> **Requirements**:
Rescale the entries that open with the line containing "You are a computer-use agent. Viewport: 830px" and close with the line containing "[x=1362, y=141]", both ends included, by reproducing every line, requests too, with each click coordinate in the answers multiplied by 1.35 and rounded to a whole number, halves up. Change no other numbers and return only these lines.

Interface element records
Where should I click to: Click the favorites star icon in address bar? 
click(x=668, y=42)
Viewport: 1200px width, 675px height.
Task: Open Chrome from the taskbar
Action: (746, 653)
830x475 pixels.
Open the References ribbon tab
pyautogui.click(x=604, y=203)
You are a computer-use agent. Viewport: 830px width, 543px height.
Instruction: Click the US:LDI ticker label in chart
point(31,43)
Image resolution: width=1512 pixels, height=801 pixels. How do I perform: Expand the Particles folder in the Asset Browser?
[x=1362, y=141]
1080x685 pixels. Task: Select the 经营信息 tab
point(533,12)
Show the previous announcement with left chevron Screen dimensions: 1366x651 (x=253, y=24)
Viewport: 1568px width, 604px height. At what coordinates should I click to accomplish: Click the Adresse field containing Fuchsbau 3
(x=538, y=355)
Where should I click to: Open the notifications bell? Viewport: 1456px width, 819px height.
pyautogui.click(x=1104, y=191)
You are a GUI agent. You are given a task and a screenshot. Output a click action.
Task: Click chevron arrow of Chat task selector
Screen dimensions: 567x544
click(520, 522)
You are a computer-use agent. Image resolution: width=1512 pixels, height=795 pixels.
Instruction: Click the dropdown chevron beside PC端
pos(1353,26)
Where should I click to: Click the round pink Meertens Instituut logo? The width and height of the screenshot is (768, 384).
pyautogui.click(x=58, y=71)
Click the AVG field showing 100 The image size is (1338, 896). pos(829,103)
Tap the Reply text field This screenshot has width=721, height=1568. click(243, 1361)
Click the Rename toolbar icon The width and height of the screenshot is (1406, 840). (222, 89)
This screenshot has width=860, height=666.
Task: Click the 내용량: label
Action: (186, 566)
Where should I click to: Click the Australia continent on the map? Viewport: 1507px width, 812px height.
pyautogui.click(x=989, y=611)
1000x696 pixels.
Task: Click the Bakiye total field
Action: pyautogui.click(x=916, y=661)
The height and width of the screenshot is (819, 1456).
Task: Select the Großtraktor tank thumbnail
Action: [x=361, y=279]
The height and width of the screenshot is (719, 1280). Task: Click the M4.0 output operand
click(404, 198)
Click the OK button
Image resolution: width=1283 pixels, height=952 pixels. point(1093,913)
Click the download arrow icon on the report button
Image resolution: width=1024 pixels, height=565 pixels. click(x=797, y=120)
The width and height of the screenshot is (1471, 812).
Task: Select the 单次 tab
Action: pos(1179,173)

> **Reply to the task**:
You are a computer-use agent. Viewport: 830px width, 543px height.
Instruction: Click the US:LDI ticker label in chart
point(42,58)
Image resolution: width=1512 pixels, height=801 pixels. How do I perform: Expand the Particles folder in the Asset Browser?
[x=1839, y=190]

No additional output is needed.